EX-99.(N)(1) 11 d520156dex99n1.htm AMENDED AND RESTATED PLAN PURSUANT TO RULE 18F-3(D) DATED SEPTEMBER 15, 2017 Amended and Restated Plan pursuant to Rule 18f-3(d) dated September 15, 2017

Exhibit (n)(1)

Gateway Trust

Natixis Funds Trust I

Natixis Funds Trust II

Natixis Funds Trust IV

Loomis Sayles Funds I

Loomis Sayles Funds II

Amended and Restated Plan pursuant to Rule 18f-3(d)

under the Investment Company Act of 1940

Effective as of September 15, 2017

Each series of Gateway Trust, Natixis Funds Trust I, Natixis Funds Trust II, Natixis Funds Trust IV, Loomis Sayles Funds I and Loomis Sayles Funds II (each series individually a “Fund” and such Trusts collectively the “Trusts”) may from time to time issue one or more of the following classes of shares: Class A shares, Class C shares, Class N shares, Class T shares, Class Y shares, Admin Class shares, Institutional Class shares and Retail Class shares. Shares of each class of a Fund shall represent an equal pro rata interest in such Fund and, generally, shall have identical voting, dividend, liquidation, and other rights, preferences, powers, restrictions, limitations, qualifications and terms and conditions, except that: (a) each class shall have a different designation; (b) each class shall bear any Class Expenses, as defined below; (c) each class shall have separate voting rights on any matter submitted to shareholders in which the interests of one class differ from the interests of any other class, and shall have exclusive voting rights on any matter submitted to shareholders that relates solely to that class; and (d) each class may have different conversion and exchange rights, as described below. In addition, each class is subject to such investment minimums and other conditions of eligibility as are set forth in the Funds’ prospectuses (including statements of additional information) as from time to time in effect. The differences in expenses among these classes of shares are set forth below in this Plan, which is subject to change, to the extent permitted by law and by the Declaration of Trust and By-Laws of each Trust, by action of the Board of Trustees of each Trust. In such instances, the treatment is specifically noted.

Initial Sales Charge

Class A shares are offered at a public offering price that is equal to their net asset value (“NAV”) plus a sales charge of up to 5.75% of the public offering price (which maximum may be less for certain Funds, as described in the Funds’ prospectuses as from time to time in effect). The sales charges on Class A shares are subject to reduction or waiver as permitted by Rule 22d-1 under the Investment Company Act of 1940, as amended (the “1940 Act”) and as described in the Funds’ prospectuses as from time to time in effect.

Given records.
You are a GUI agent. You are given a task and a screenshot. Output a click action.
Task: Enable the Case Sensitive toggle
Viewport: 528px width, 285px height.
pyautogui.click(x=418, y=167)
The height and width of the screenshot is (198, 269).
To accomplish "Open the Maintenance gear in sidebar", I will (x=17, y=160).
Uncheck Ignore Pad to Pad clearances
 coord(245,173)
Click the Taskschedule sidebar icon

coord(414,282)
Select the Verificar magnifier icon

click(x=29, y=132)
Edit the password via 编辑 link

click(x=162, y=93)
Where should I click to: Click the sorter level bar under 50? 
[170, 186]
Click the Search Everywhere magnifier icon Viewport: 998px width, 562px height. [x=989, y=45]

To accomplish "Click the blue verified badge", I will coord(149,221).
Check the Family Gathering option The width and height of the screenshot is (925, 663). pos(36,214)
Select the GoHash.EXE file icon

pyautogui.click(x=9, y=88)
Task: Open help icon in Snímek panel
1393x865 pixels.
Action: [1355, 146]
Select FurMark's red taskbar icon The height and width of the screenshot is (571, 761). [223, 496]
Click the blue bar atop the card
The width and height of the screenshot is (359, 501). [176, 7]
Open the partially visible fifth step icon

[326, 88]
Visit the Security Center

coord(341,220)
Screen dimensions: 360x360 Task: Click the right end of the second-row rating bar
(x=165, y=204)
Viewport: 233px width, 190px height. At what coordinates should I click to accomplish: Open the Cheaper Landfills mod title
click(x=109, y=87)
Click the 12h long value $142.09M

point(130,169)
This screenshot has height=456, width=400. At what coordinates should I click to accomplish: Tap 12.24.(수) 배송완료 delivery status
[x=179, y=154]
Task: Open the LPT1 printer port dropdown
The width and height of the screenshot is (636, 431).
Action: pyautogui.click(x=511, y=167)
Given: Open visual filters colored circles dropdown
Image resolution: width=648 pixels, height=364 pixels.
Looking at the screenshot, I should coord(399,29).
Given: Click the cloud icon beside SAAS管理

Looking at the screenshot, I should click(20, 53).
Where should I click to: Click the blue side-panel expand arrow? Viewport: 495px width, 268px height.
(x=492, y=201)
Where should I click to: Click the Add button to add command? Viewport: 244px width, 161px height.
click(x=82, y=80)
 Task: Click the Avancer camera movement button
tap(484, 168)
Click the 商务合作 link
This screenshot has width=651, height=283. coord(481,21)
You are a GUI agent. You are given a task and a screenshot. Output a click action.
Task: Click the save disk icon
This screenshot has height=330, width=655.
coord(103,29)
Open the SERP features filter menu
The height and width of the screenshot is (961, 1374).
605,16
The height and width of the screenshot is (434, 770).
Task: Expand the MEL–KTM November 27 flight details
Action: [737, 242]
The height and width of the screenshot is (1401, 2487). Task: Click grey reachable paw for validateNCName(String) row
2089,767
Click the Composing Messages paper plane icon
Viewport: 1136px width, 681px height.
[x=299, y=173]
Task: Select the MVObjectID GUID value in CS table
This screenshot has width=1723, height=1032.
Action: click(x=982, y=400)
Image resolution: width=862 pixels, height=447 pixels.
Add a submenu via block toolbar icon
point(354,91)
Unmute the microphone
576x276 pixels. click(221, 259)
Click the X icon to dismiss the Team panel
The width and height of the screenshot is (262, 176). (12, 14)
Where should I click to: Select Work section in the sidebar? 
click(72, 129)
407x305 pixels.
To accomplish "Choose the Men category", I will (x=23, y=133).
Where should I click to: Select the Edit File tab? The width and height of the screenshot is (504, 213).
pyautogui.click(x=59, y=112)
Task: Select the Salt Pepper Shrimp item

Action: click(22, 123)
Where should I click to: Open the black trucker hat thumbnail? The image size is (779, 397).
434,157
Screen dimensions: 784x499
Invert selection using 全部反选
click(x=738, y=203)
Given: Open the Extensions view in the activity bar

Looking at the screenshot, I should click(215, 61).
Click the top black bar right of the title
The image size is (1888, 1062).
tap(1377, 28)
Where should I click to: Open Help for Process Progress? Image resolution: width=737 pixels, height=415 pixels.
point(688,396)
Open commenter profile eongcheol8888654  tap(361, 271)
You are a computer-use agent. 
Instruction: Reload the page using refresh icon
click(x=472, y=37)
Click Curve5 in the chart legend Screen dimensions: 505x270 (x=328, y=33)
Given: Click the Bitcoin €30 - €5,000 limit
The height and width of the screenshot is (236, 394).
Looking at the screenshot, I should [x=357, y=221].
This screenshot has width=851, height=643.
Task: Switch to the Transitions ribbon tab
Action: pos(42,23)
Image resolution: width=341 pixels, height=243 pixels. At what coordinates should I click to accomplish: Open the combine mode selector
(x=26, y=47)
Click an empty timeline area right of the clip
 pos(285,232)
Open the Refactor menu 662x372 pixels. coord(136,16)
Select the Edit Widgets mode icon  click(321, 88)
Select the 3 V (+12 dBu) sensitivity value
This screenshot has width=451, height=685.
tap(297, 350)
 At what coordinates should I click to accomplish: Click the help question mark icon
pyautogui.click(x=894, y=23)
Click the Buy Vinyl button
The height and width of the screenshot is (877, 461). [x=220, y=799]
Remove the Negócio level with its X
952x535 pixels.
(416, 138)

Request. Can you carry on the Rule 18f-3(d) share class plan from its final sentence?

Task result.
Class T shares are offered at a public offering price that is equal to their NAV plus a sales charge of up to 2.50% of the public offering price. The sales charges on Class T shares are subject to reduction or waiver as permitted by Rule 22d-1 under the 1940 Act and as described in the Funds’ prospectuses as from time to time in effect.

Class C, Class N, Class Y, Admin Class, Retail Class and Institutional Class shares are offered at their NAV, without an initial sales charge.

Contingent Deferred Sales Charge

Purchases of Class A shares of $1 million or more ($500,000 or more for Loomis Sayles Limited Term Government and Agency Fund and McDonnell Intermediate Municipal Bond Fund), as described in the Funds’ prospectuses as from time to time in effect, that are redeemed within 18 months from purchase are subject to a contingent deferred sales charge (a “CDSC”) of 1% (0.75% for Loomis Sayles Limited Term Government and Agency Fund and McDonnell Intermediate Municipal Bond Fund) of either the purchase price or the NAV of the shares redeemed, whichever is less.

Purchases of Class C shares, as described in the Funds’ prospectuses as from time to time in effect, that are redeemed within one year from purchase are subject to a CDSC of 1% of either the purchase price or the NAV of the shares redeemed, whichever is less.

Class A and Class C shares are not otherwise subject to a CDSC.

The CDSC on Class A and Class C shares is subject to reduction or waiver in certain circumstances, as permitted by Rule 6c-10 under the 1940 Act and as described in the Funds’ prospectuses as from time to time in effect.

Class N, Class T, Class Y, Admin Class, Institutional Class and Retail Class shares are not subject to any CDSC.

Service, Administration and Distribution Fees

Class A, Class C, Class T, Admin Class and Retail Class shares pay distribution and/or service fees pursuant to plans adopted pursuant to Rule 12b-1 under the 1940 Act (the “12b-1 Plans”) for such classes. Class A, Class C, Class T, Admin Class and Retail Class shares also bear any costs associated with obtaining shareholder approval of any amendments to a 12b-1 Plan. There is no 12b-1 Plan for Class N, Class Y or Institutional Class shares. Amounts payable under the 12b-1 Plans are subject to such further limitations as the Trustees may from time to time determine and as set forth in the prospectus of each Fund as from time to time in effect.

Class A, Class C, Class T and Retail Class shares each pay, pursuant to the 12b-1 Plans, a service fee of up to 0.25% per annum of the average daily net assets attributable to such class (which percentage may be less for certain Funds, as described in the Funds’ prospectuses as from time to time in effect).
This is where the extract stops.